Any thought of palliative care was jettisoned early. Palliative care and hospice have become synonymous. I didn’t know the full implications of signing hospice certification for my mother. I had no idea I was signing away any possibility that any physician would take remote interest in her care again. By the time I realized what had happened, she was too sick for it to matter.
The events as they unfolded:
- My mother was assigned a nurse practitioner as attending “physician” on admission to the facility. I’m an NP, so was comfortable with this idea. Until this NP proved less than expert.
- My mother developed a raging urinary tract infection from a botched catheterization. After the attending NP proved unable to manage this problem, I asked for a physician to see my mother. Was told no physician was available.
- I then asked for the hospice medical director to see my mother. Impossible. The medical director lives and practices out of state, almost 400 miles away from the hospice where she has legal, clinical and moral obligations.
- Requested the medical director’s physician-designee examine my mother. Impossible. No such person existed. All in violation of state and federal regs.
- The facility made a 911 call and my now-delirious mother was summarily shipped to the emergency room. Where the ER doc, with breathtaking arrogance, told me my mother should be in hospice. When I asked whether he’d read the intake notes, he walked away.
- With Mom screaming in delirium down the hall, he came back to tell the family he would discharge her. I said, “She isn’t stable.” He told us there was nothing further he could do and he would discharge her. “You discharge her and we’ll file an EMTALA in the morning.” (EMTALA is the acronym for Emergency Medical Treatment and Labor Act, a federal law that prohibits hospitals from discharging or transferring unstable patients or women in labor. Violations can incur hefty penalties for hospitals and doctors.) He walked away again.
- He came back a few minutes later, having found a bed. The palliative care specialist who had admitted Mom earlier in the fall agreed to assume her care on the condition she is discharged to his hospice agency. This physician saw my mother on November 25th, the day before she was discharged. It was the last time she was ever seen by a physician.
- Mom returned to the assisted living facility where she had been for a year and liked. Now she was a hospice patient and bedridden, the facility was willing to take her back. Go figure.
- Her care was given by nursing assistants. There were brief visits by a registered nurse. Based on their observations, the doses of narcotics and tranquilizers given to my mother increased sharply and quickly. Requests the doctor call me to talk about the medications went unanswered.
- Mom was stuporous the last time my brother and I saw her alive, the evening before her death.
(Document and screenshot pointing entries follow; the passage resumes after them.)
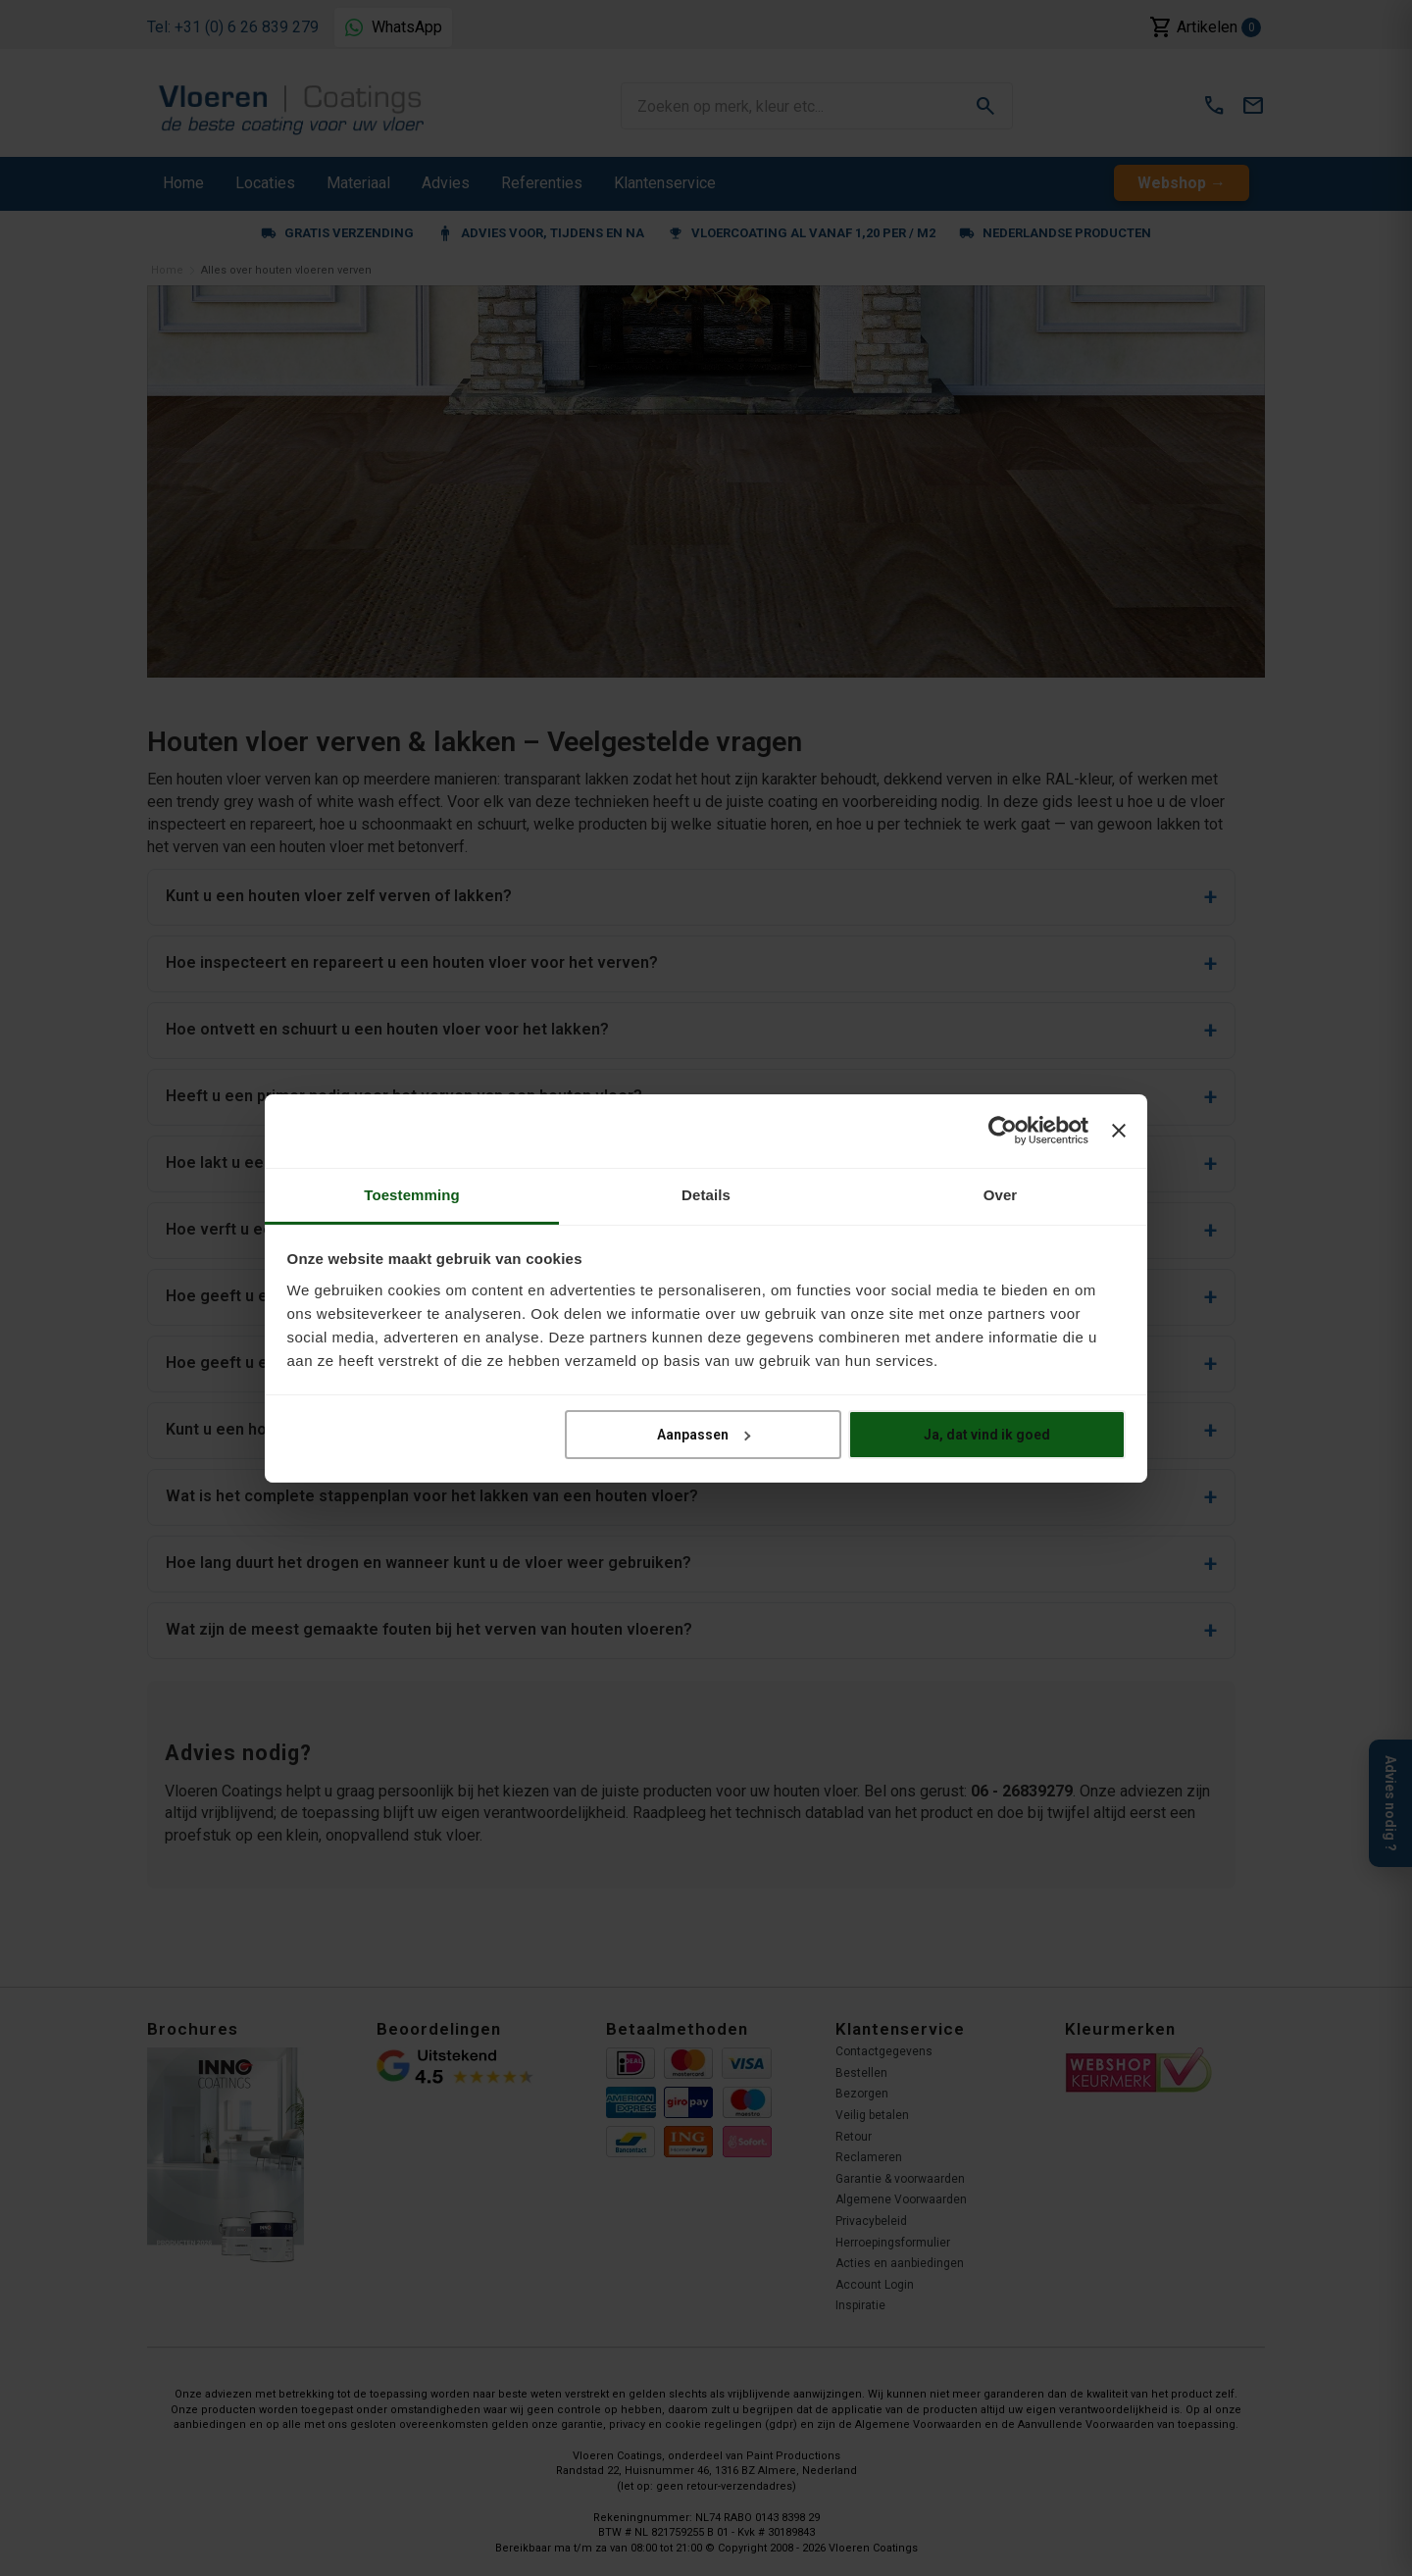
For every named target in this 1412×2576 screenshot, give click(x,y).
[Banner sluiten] (1119, 1130)
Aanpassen (703, 1434)
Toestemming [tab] (412, 1194)
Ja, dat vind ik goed (987, 1434)
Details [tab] (706, 1194)
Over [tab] (1000, 1194)
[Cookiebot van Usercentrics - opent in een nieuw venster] (1002, 1130)
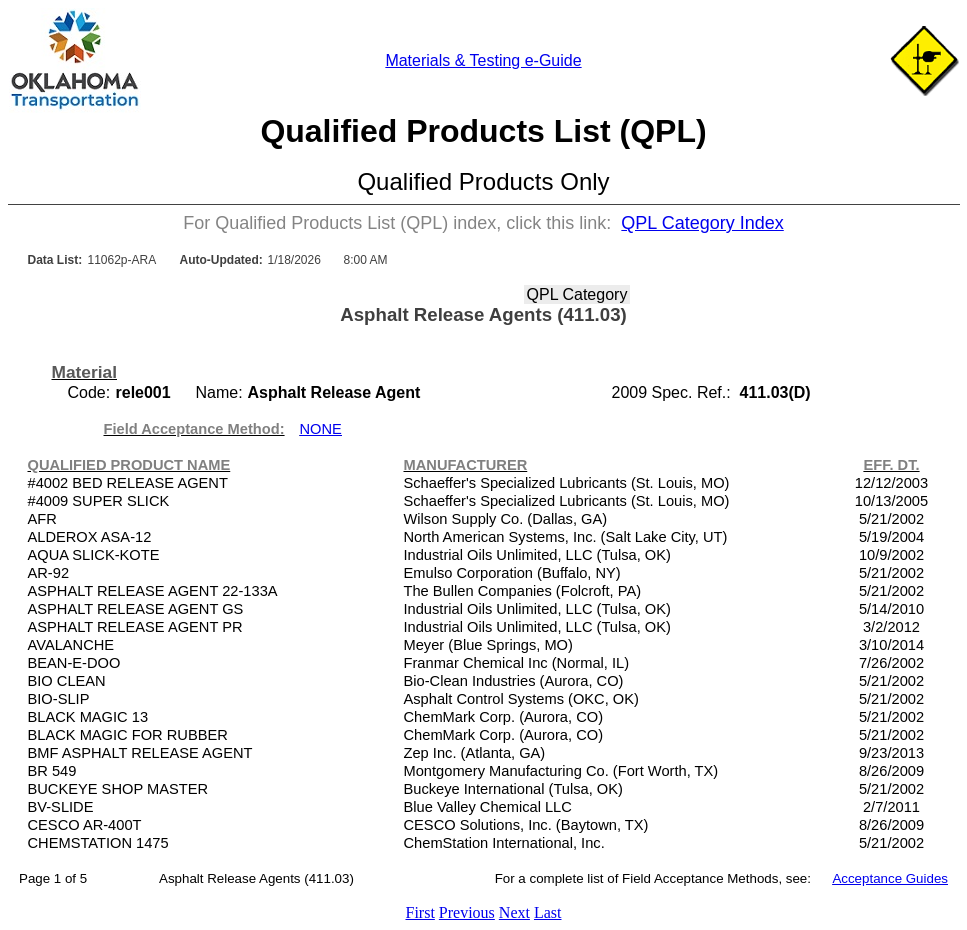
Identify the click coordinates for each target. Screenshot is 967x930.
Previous (467, 912)
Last (548, 912)
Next (514, 912)
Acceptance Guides (890, 878)
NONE (321, 429)
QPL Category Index (702, 223)
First (420, 912)
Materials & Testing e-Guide (483, 60)
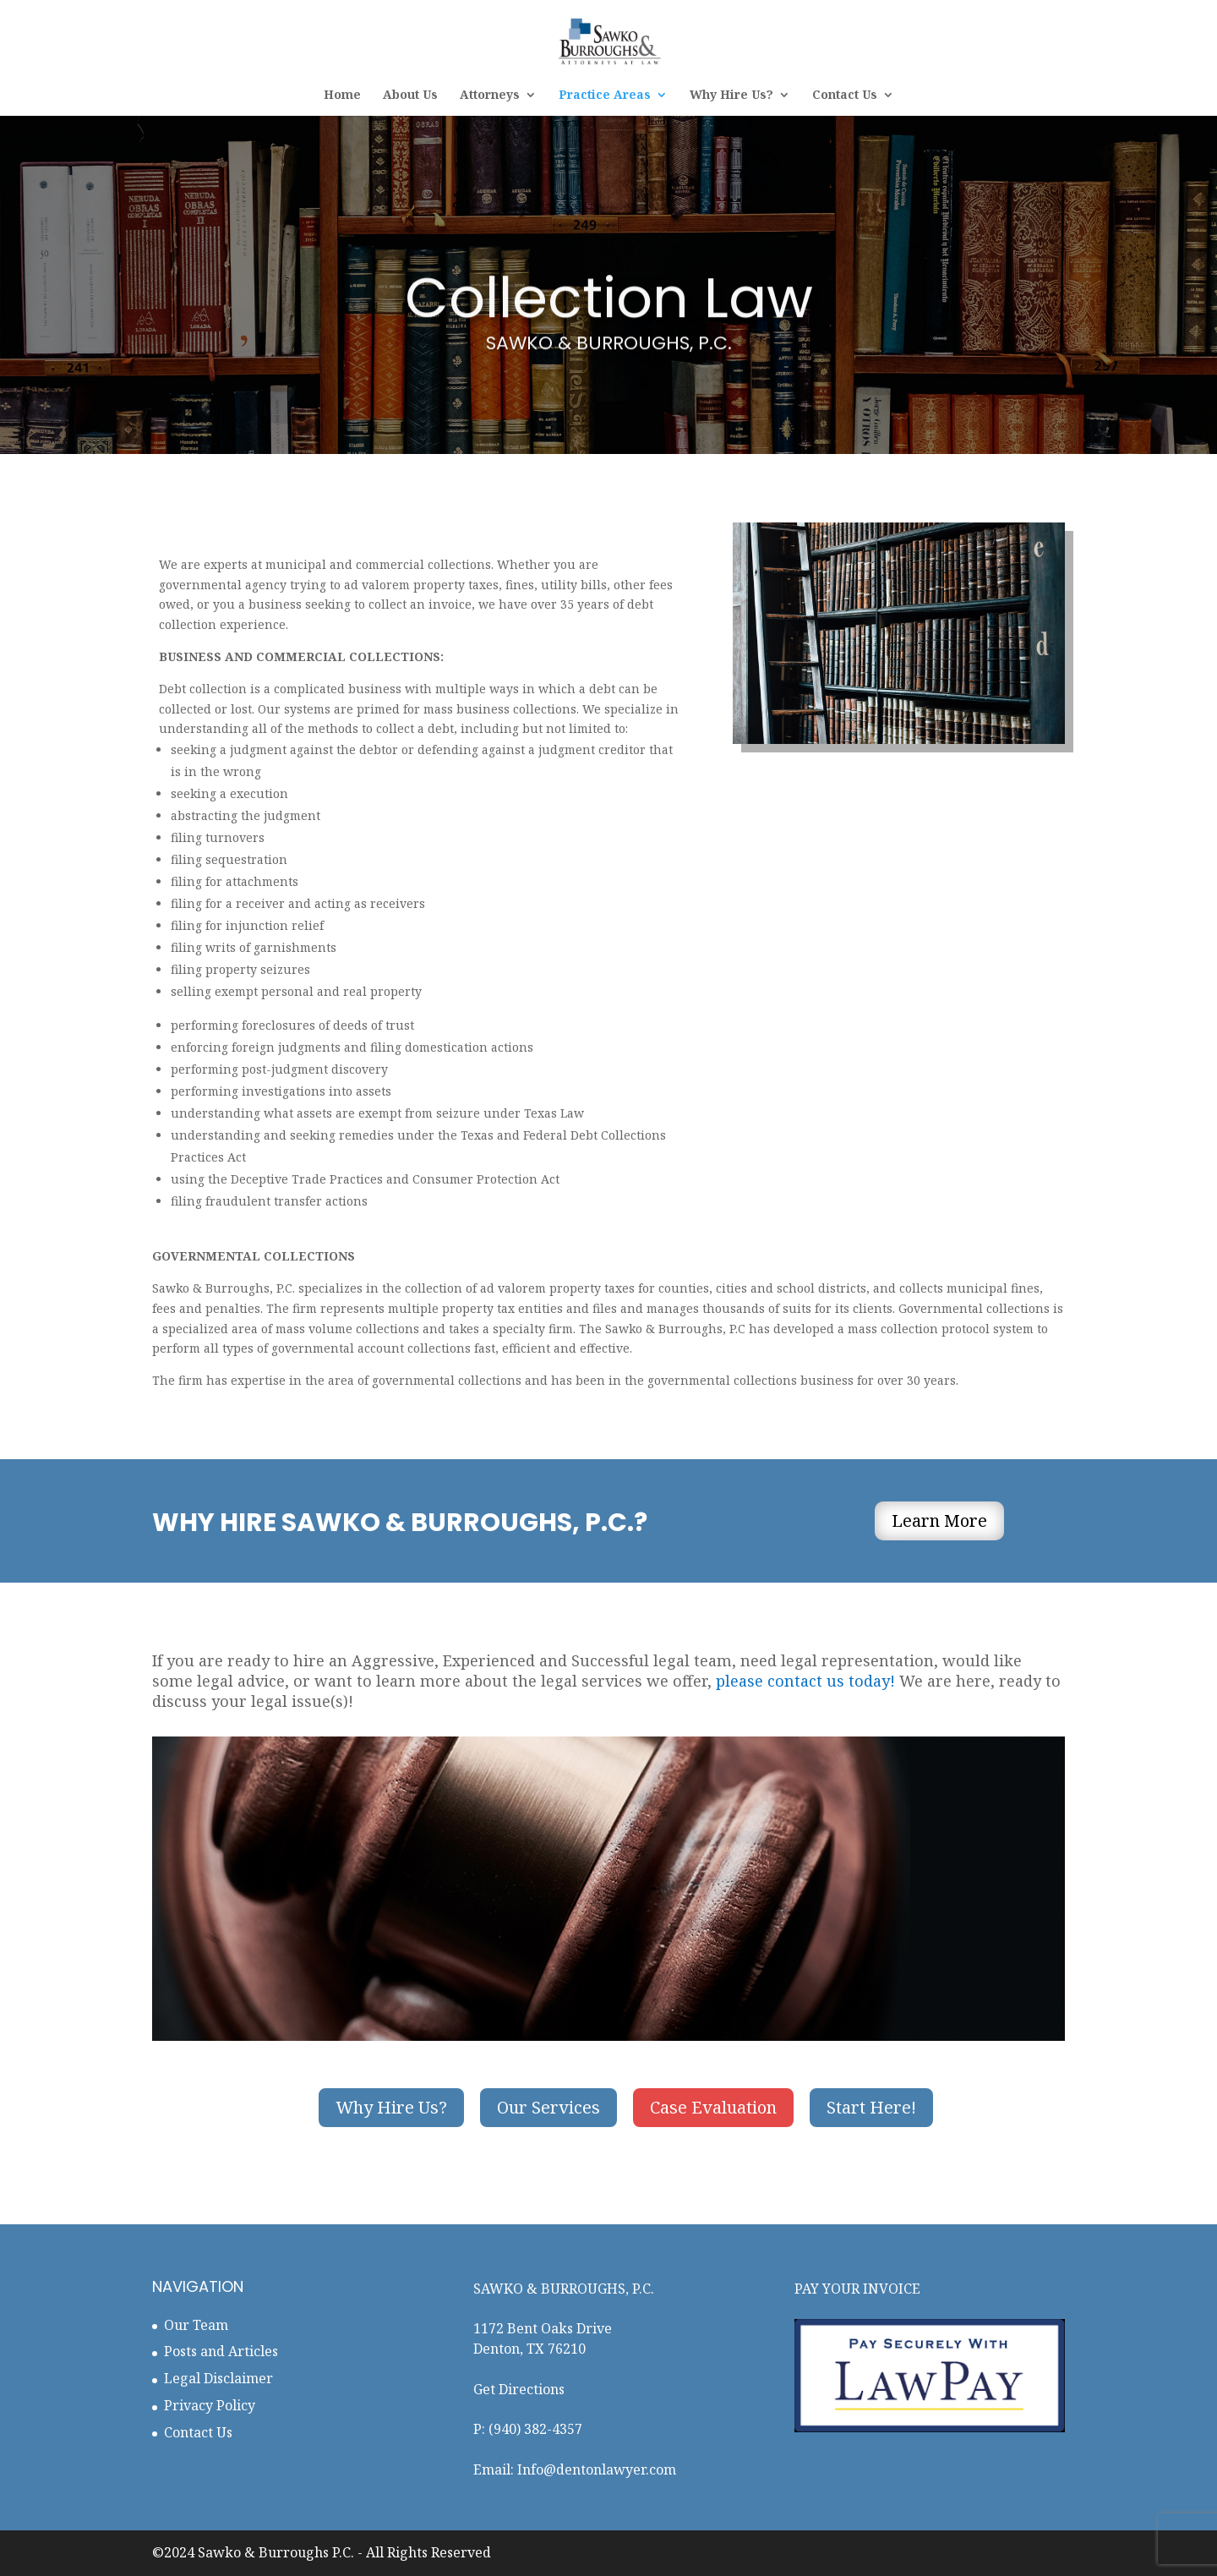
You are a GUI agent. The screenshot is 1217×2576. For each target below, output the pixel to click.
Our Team (196, 2325)
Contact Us (844, 95)
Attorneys (490, 95)
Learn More (939, 1520)
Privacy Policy (209, 2405)
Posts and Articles (221, 2351)
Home (342, 95)
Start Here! (871, 2107)
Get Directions (519, 2389)
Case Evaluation (713, 2107)
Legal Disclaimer (218, 2378)
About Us (410, 95)
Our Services (548, 2107)
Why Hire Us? (731, 95)
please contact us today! (805, 1681)
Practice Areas (605, 95)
Perhaps it was disease. Perhaps it was a drug overdose. Or both. We’ll never know. We didn’t say good-bye, there was no chance.
The number of for-profit hospices has risen from 756 to 1828 (that number is likely outdated) from 2000 to 2009. The public education efforts to convince Americans of the desirability of hospices, advance directives and “good deaths”—whatever those may be—have soared along with hospice profits.
My mother did not have a “good death”. My brother and I are left with gut-wrenching questions for which there are no answers.
My mother’s death certificate was signed by a physician who hadn’t bothered to see her in almost two weeks. It lists multi-organ failure as the cause of death. The physicians responsible for her care suffer organ failure, too. The heart.